This story begins for me in late 2015, when renowned vintner and environmentalist Volker Eisele said to me, “Mike, nearly 50 years ago we protected the valley from development when we established the Ag Preserve, now we need to protect our Ag Watershed.”

Unfortunately, Volker passed away a few months later. So in 2016, environmentalists worked on an initiative designed to enhance protections for hillside streams and our beautiful oak woodlands.

An all-volunteer force of citizens collected over 6,300 signatures from voters interested in ensuring water quality and quantity for the future of our children. After all the signatures had been collected and certified, we were told by county counsel that there was a technical flaw in a reference with the measure. Eventually the California Supreme Court ruled in a split decision that kept it off the November 2016 ballot.

In early 2017, I received a call from a staff member at the Napa Valley Vintners (NVV), asking for a dialogue with members of their board, staff and interested parties from the Wine Growers of Napa County and Napa Valley Grapegrowers. That meeting was cordial, but I honestly thought that was the end of it.

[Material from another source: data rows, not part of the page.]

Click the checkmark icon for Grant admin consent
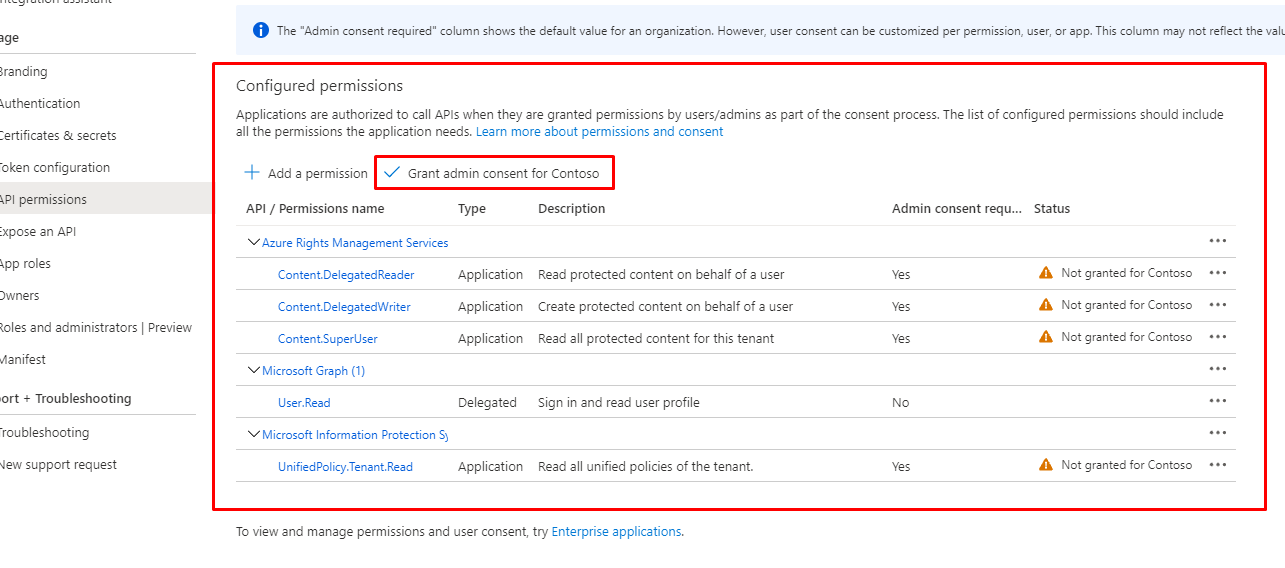Image resolution: width=1285 pixels, height=568 pixels. (x=392, y=173)
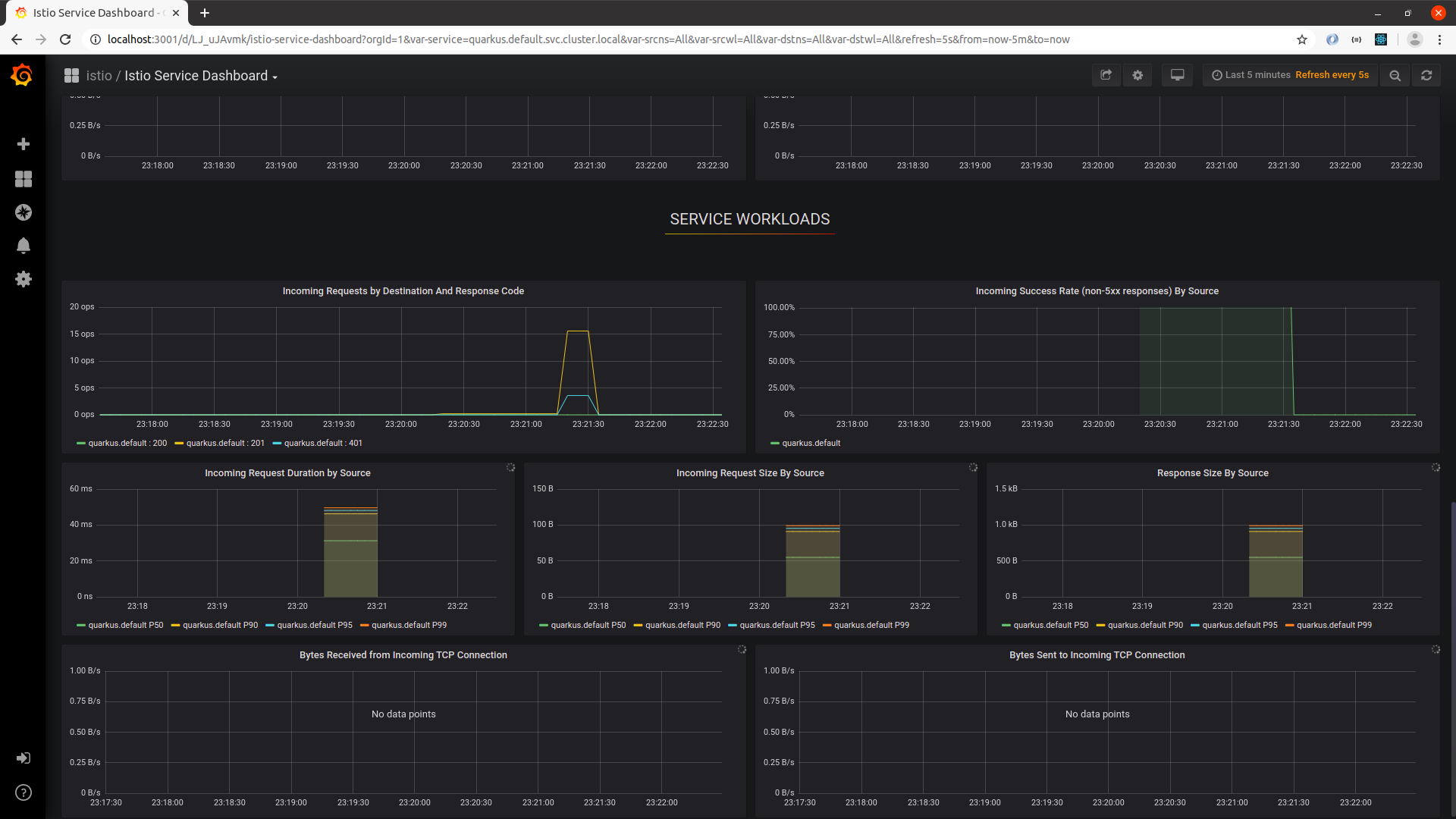Open dashboard settings gear in top bar
Screen dimensions: 1456x819
click(1138, 75)
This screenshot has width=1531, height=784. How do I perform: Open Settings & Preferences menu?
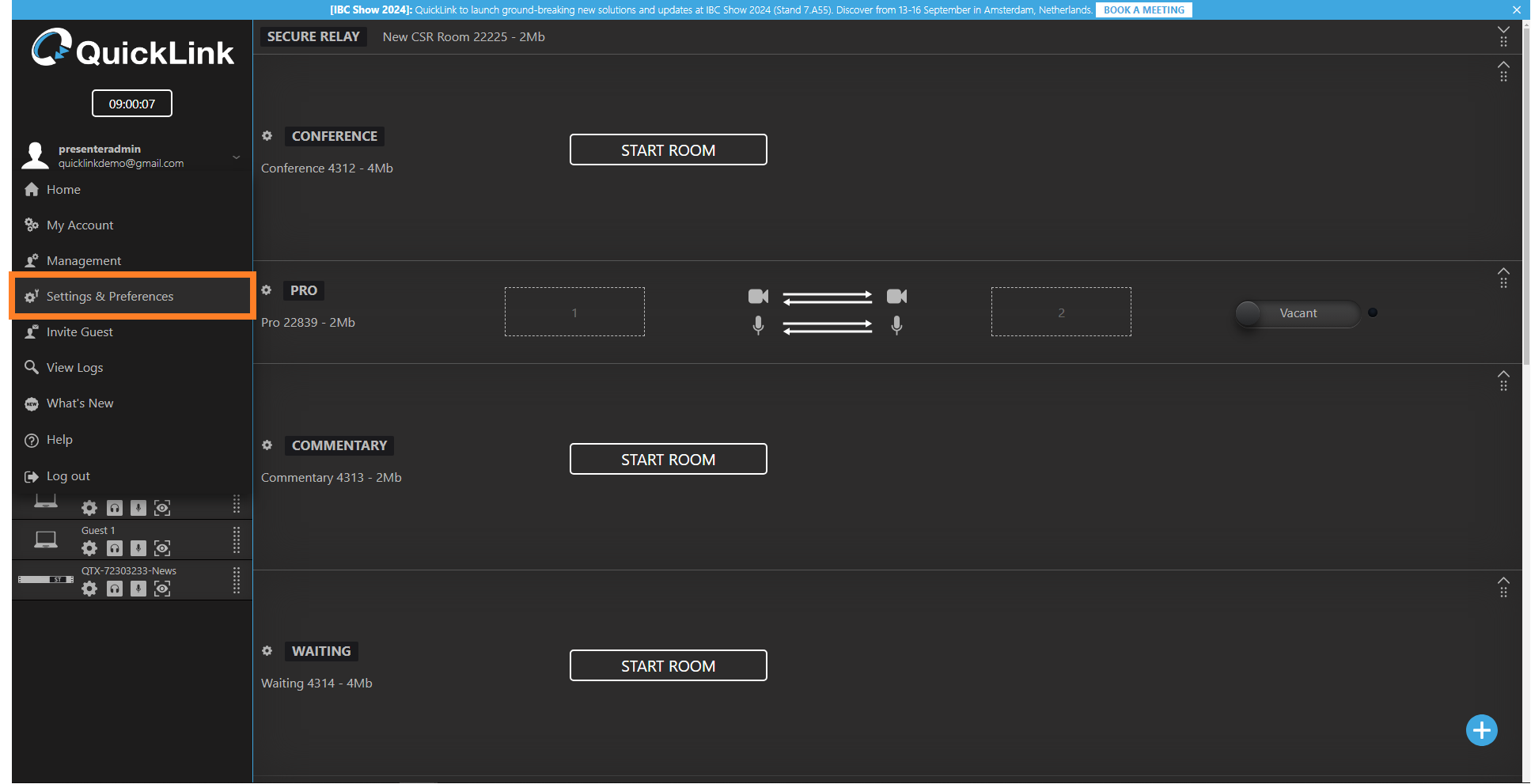[109, 297]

Less than a week later, the NVV called to revisit the dialogue, but with fewer participants. They explained that their board and staff recommended a collaborative effort because they were aware that the community’s interest in strengthening protections for our water resources and oak woodlands would win at the polls. With a core principle to “protect and enhance the Napa Valley for future generations,” they wanted to work with towards a common goal.

Over the course of six months, Jim Wilson and I met with Michael Honig, chairman of the NVV board, Russ Weiss, former chairman and chair of the Community and Industry Issue Committee, and Rex Stults, who represented the NVV staff.

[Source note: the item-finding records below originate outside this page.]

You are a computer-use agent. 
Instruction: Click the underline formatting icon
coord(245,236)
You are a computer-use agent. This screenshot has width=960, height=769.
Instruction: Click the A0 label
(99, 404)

We began with an ideal to reach the high-middle ground which would require trust, compromise and good faith. On several occasions along the process, our collaborative committee presented progress reports to the board of the NVV. Half way through the project, a unanimous vote was given by their board to continue. This culminated on just days before Sept. 1, with the full document presented to the board, who once again voted unanimously to send The Napa County Watershed and Oak Woodland Protection Initiative to the county for inclusion on the June 2018 ballot.

At the same time, we presented the facts of the initiative to all the Napa County Board of Supervisors who welcomed this collaborative effort with enthusiastic support and gratitude.

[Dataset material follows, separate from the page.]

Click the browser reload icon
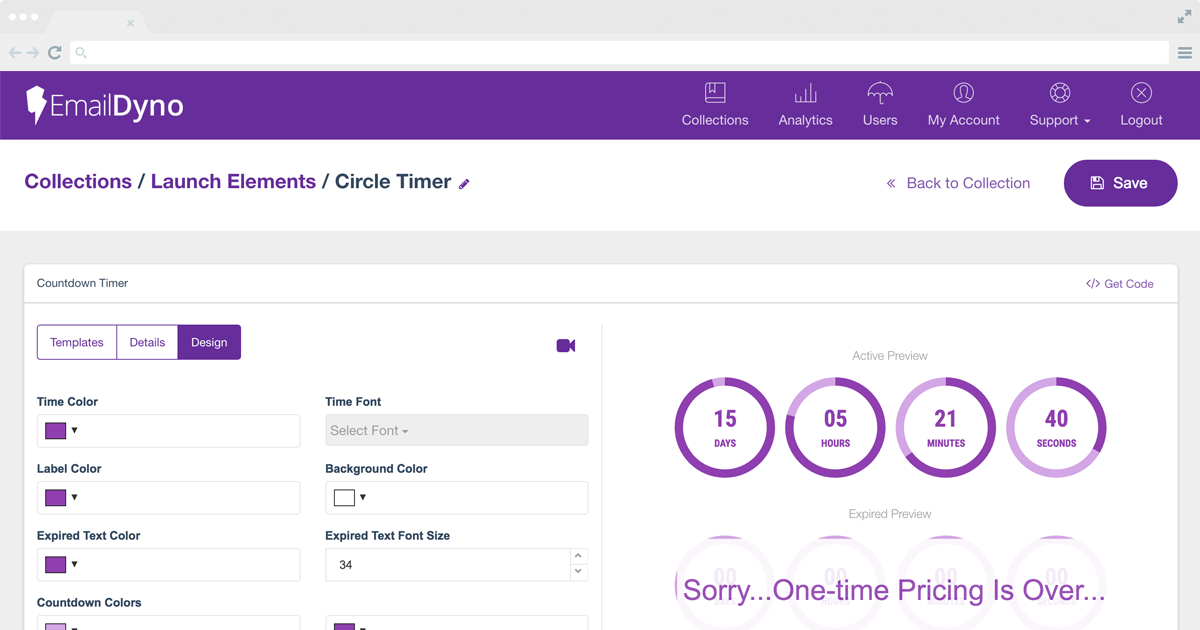 55,53
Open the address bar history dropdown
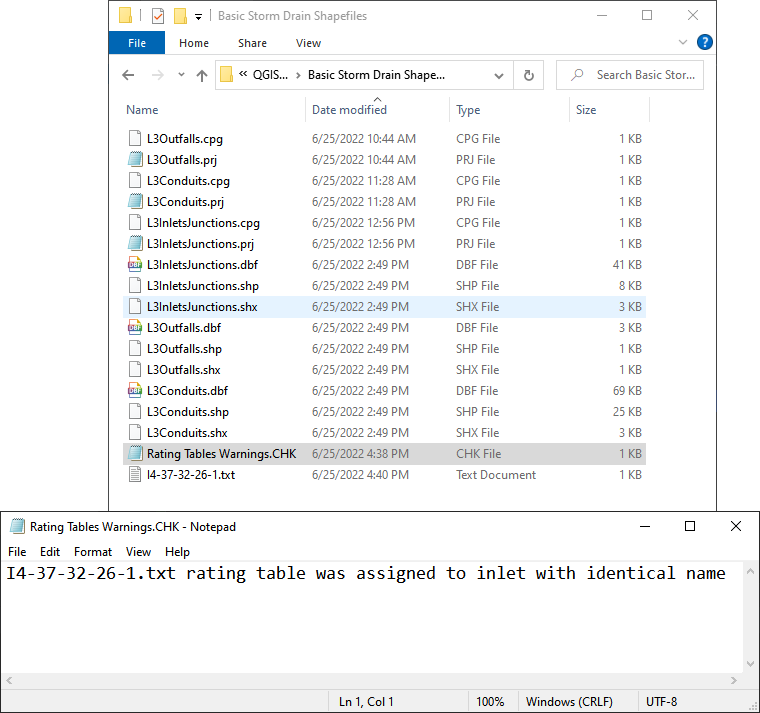Screen dimensions: 760x713 pyautogui.click(x=499, y=75)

Not long after, dissent from inside and outside the NVV began to emerge. Many were opposed to this effort on the grounds of process (they weren’t involved, so therefore they can’t support it), while some disagreed with the need for any enhanced protections for our watershed.

This powerful force disrupted the NVV’s unanimous support. Realizing that the NVV’s solidarity of support was being diminished, we worked for the next three weeks entertaining changes that were deemed necessary to again garner full support.

However, due to the rapidly evolving deadlines, we filed the old abridged 2016 initiative while we continued negotiations just in case no collaborative document was to emerge. But a better collaborative document did emerge, yet these changes did not satisfy the board and they suspended their commitment to the effort.

The NVV’s reversal for whatever reason is beyond our own doing, they now want additional negotiations, moving the goal posts and running out the clock. Therefore, last week we refiled the collaborative initiative with a number of changes requested by the wine industry. We now need 3,800 valid signatures from our voters in the county who believe in saving our oaks and water resources; who see the need to honor and defend our precious natural heritage, not just for the good of the community today, but for all future generations.

Some industry members have lost sight of the fact that it’s about the community uniting around solutions for the critical environmental problems we face; the solutions that science and justice demand.

While on a national level we’re witnessing an unprecedented assault on our environment, here at home we need the wine industry to show enlightened thinking with respect to their core principles. The NVV board recently took that aspirational goal and appeared ready to proactively implement it; we were united in the goal to set an example right here in our renowned wine-growing region for the entire world to imitate. This was a perfectly sane step forward.

Now, like the dramatic establishment of the Ag Preserve, and reaffirmed by voters for our Measures J and P, let’s let the voters decide.